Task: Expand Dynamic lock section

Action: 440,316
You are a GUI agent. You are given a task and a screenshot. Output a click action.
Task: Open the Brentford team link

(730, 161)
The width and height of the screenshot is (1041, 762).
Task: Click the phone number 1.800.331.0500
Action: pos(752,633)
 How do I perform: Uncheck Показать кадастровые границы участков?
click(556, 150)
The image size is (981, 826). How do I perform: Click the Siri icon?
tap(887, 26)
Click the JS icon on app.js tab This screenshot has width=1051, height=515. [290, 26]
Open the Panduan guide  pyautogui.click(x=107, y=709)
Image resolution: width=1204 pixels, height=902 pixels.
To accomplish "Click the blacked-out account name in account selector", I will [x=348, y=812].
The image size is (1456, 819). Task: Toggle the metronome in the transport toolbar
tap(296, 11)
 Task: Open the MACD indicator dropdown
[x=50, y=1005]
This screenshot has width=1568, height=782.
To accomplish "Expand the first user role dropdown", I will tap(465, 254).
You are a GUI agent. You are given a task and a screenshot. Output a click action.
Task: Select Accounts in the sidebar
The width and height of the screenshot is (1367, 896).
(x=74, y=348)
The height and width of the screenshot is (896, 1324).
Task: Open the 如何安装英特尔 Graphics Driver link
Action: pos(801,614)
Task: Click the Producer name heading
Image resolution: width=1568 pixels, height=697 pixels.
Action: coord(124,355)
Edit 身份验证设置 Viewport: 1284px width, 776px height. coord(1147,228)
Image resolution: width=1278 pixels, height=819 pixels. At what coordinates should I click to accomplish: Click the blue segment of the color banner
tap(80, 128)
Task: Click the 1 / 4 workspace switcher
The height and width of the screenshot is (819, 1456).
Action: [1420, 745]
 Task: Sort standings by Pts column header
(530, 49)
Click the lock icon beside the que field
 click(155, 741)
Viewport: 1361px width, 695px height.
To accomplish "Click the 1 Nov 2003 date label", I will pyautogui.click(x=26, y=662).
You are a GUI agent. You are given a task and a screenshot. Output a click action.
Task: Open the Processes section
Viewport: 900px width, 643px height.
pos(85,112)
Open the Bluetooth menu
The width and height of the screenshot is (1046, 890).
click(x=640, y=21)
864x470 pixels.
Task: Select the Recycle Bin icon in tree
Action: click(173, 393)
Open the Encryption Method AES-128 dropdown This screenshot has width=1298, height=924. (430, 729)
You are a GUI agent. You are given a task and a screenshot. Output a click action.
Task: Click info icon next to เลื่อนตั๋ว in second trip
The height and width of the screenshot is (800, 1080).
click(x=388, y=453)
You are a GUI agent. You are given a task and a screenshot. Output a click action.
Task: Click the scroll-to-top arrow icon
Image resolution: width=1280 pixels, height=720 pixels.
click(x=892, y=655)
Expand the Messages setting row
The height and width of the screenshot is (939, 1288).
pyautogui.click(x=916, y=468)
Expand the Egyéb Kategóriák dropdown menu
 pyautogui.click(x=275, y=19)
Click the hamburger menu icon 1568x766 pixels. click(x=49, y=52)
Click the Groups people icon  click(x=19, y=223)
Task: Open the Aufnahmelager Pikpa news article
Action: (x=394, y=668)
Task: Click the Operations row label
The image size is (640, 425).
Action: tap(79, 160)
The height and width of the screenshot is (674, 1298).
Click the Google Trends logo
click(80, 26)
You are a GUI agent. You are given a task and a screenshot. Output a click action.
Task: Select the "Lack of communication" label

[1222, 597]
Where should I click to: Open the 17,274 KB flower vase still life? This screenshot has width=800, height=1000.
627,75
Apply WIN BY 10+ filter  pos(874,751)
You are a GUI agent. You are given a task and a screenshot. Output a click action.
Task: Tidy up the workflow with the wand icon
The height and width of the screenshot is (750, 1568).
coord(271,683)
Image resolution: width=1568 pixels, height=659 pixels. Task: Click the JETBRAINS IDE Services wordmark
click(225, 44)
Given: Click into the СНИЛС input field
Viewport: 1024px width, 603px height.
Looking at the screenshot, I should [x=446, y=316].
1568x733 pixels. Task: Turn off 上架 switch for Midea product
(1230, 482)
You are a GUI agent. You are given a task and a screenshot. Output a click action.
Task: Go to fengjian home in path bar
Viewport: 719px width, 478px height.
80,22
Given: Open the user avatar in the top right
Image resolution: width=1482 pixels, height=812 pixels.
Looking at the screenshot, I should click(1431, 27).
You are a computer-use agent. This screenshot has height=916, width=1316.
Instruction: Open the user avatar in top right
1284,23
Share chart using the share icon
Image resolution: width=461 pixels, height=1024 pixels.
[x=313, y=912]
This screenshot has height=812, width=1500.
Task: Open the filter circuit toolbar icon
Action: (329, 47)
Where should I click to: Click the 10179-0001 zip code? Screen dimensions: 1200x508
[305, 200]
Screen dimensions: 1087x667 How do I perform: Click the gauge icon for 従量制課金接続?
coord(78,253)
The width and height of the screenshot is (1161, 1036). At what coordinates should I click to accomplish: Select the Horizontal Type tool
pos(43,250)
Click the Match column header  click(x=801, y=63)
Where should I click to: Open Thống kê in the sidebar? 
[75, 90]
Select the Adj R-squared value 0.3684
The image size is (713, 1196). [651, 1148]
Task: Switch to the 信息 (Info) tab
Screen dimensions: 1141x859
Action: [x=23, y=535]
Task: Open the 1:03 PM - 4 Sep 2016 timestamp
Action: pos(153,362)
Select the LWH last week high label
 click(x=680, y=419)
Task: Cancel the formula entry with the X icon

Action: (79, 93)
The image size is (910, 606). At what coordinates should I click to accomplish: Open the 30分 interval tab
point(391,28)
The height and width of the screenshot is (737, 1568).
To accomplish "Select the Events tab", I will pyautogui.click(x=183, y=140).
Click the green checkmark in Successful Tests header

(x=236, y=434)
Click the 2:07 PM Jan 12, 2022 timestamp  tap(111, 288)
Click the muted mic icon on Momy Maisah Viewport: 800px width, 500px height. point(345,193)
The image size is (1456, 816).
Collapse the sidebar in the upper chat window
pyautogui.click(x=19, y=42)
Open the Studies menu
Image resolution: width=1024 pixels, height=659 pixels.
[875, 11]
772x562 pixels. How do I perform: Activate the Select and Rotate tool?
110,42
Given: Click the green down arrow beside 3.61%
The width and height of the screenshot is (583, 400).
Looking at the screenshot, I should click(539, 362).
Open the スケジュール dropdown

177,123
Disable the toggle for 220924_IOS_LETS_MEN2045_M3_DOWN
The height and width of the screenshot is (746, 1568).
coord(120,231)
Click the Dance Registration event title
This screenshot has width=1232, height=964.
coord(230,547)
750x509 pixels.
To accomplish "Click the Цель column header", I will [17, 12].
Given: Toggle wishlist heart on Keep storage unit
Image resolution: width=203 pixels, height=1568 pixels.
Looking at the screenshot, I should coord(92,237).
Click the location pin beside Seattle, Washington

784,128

——

**Problem**
Please quote every one of the entries above word for word, from the first line to the last.

**Written answer**
Task: Expand Dynamic lock section

Action: 440,316
You are a GUI agent. You are given a task and a screenshot. Output a click action.
Task: Open the Brentford team link

(730, 161)
The width and height of the screenshot is (1041, 762).
Task: Click the phone number 1.800.331.0500
Action: pos(752,633)
 How do I perform: Uncheck Показать кадастровые границы участков?
click(556, 150)
The image size is (981, 826). How do I perform: Click the Siri icon?
tap(887, 26)
Click the JS icon on app.js tab This screenshot has width=1051, height=515. [290, 26]
Open the Panduan guide  pyautogui.click(x=107, y=709)
Image resolution: width=1204 pixels, height=902 pixels.
To accomplish "Click the blacked-out account name in account selector", I will [x=348, y=812].
The image size is (1456, 819). Task: Toggle the metronome in the transport toolbar
tap(296, 11)
 Task: Open the MACD indicator dropdown
[x=50, y=1005]
This screenshot has width=1568, height=782.
To accomplish "Expand the first user role dropdown", I will tap(465, 254).
You are a GUI agent. You are given a task and a screenshot. Output a click action.
Task: Select Accounts in the sidebar
The width and height of the screenshot is (1367, 896).
(x=74, y=348)
The height and width of the screenshot is (896, 1324).
Task: Open the 如何安装英特尔 Graphics Driver link
Action: pos(801,614)
Task: Click the Producer name heading
Image resolution: width=1568 pixels, height=697 pixels.
Action: coord(124,355)
Edit 身份验证设置 Viewport: 1284px width, 776px height. coord(1147,228)
Image resolution: width=1278 pixels, height=819 pixels. At what coordinates should I click to accomplish: Click the blue segment of the color banner
tap(80, 128)
Task: Click the 1 / 4 workspace switcher
The height and width of the screenshot is (819, 1456).
Action: [1420, 745]
 Task: Sort standings by Pts column header
(530, 49)
Click the lock icon beside the que field
 click(155, 741)
Viewport: 1361px width, 695px height.
To accomplish "Click the 1 Nov 2003 date label", I will pyautogui.click(x=26, y=662).
You are a GUI agent. You are given a task and a screenshot. Output a click action.
Task: Open the Processes section
Viewport: 900px width, 643px height.
pos(85,112)
Open the Bluetooth menu
The width and height of the screenshot is (1046, 890).
click(x=640, y=21)
864x470 pixels.
Task: Select the Recycle Bin icon in tree
Action: click(173, 393)
Open the Encryption Method AES-128 dropdown This screenshot has width=1298, height=924. (430, 729)
You are a GUI agent. You are given a task and a screenshot. Output a click action.
Task: Click info icon next to เลื่อนตั๋ว in second trip
The height and width of the screenshot is (800, 1080).
click(x=388, y=453)
You are a GUI agent. You are given a task and a screenshot. Output a click action.
Task: Click the scroll-to-top arrow icon
Image resolution: width=1280 pixels, height=720 pixels.
click(x=892, y=655)
Expand the Messages setting row
The height and width of the screenshot is (939, 1288).
pyautogui.click(x=916, y=468)
Expand the Egyéb Kategóriák dropdown menu
 pyautogui.click(x=275, y=19)
Click the hamburger menu icon 1568x766 pixels. click(x=49, y=52)
Click the Groups people icon  click(x=19, y=223)
Task: Open the Aufnahmelager Pikpa news article
Action: (x=394, y=668)
Task: Click the Operations row label
The image size is (640, 425).
Action: tap(79, 160)
The height and width of the screenshot is (674, 1298).
Click the Google Trends logo
click(80, 26)
You are a GUI agent. You are given a task and a screenshot. Output a click action.
Task: Select the "Lack of communication" label

[1222, 597]
Where should I click to: Open the 17,274 KB flower vase still life? This screenshot has width=800, height=1000.
627,75
Apply WIN BY 10+ filter  pos(874,751)
You are a GUI agent. You are given a task and a screenshot. Output a click action.
Task: Tidy up the workflow with the wand icon
The height and width of the screenshot is (750, 1568).
coord(271,683)
Image resolution: width=1568 pixels, height=659 pixels. Task: Click the JETBRAINS IDE Services wordmark
click(225, 44)
Given: Click into the СНИЛС input field
Viewport: 1024px width, 603px height.
Looking at the screenshot, I should [x=446, y=316].
1568x733 pixels. Task: Turn off 上架 switch for Midea product
(1230, 482)
You are a GUI agent. You are given a task and a screenshot. Output a click action.
Task: Go to fengjian home in path bar
Viewport: 719px width, 478px height.
80,22
Given: Open the user avatar in the top right
Image resolution: width=1482 pixels, height=812 pixels.
Looking at the screenshot, I should click(1431, 27).
You are a computer-use agent. This screenshot has height=916, width=1316.
Instruction: Open the user avatar in top right
1284,23
Share chart using the share icon
Image resolution: width=461 pixels, height=1024 pixels.
[x=313, y=912]
This screenshot has height=812, width=1500.
Task: Open the filter circuit toolbar icon
Action: (329, 47)
Where should I click to: Click the 10179-0001 zip code? Screen dimensions: 1200x508
[305, 200]
Screen dimensions: 1087x667 How do I perform: Click the gauge icon for 従量制課金接続?
coord(78,253)
The width and height of the screenshot is (1161, 1036). At what coordinates should I click to accomplish: Select the Horizontal Type tool
pos(43,250)
Click the Match column header  click(x=801, y=63)
Where should I click to: Open Thống kê in the sidebar? 
[75, 90]
Select the Adj R-squared value 0.3684
The image size is (713, 1196). [651, 1148]
Task: Switch to the 信息 (Info) tab
Screen dimensions: 1141x859
Action: [x=23, y=535]
Task: Open the 1:03 PM - 4 Sep 2016 timestamp
Action: pos(153,362)
Select the LWH last week high label
 click(x=680, y=419)
Task: Cancel the formula entry with the X icon

Action: (79, 93)
The image size is (910, 606). At what coordinates should I click to accomplish: Open the 30分 interval tab
point(391,28)
The height and width of the screenshot is (737, 1568).
To accomplish "Select the Events tab", I will pyautogui.click(x=183, y=140).
Click the green checkmark in Successful Tests header

(x=236, y=434)
Click the 2:07 PM Jan 12, 2022 timestamp  tap(111, 288)
Click the muted mic icon on Momy Maisah Viewport: 800px width, 500px height. point(345,193)
The image size is (1456, 816).
Collapse the sidebar in the upper chat window
pyautogui.click(x=19, y=42)
Open the Studies menu
Image resolution: width=1024 pixels, height=659 pixels.
[875, 11]
772x562 pixels. How do I perform: Activate the Select and Rotate tool?
110,42
Given: Click the green down arrow beside 3.61%
The width and height of the screenshot is (583, 400).
Looking at the screenshot, I should click(539, 362).
Open the スケジュール dropdown

177,123
Disable the toggle for 220924_IOS_LETS_MEN2045_M3_DOWN
The height and width of the screenshot is (746, 1568).
coord(120,231)
Click the Dance Registration event title
This screenshot has width=1232, height=964.
coord(230,547)
750x509 pixels.
To accomplish "Click the Цель column header", I will [17, 12].
Given: Toggle wishlist heart on Keep storage unit
Image resolution: width=203 pixels, height=1568 pixels.
Looking at the screenshot, I should coord(92,237).
Click the location pin beside Seattle, Washington

784,128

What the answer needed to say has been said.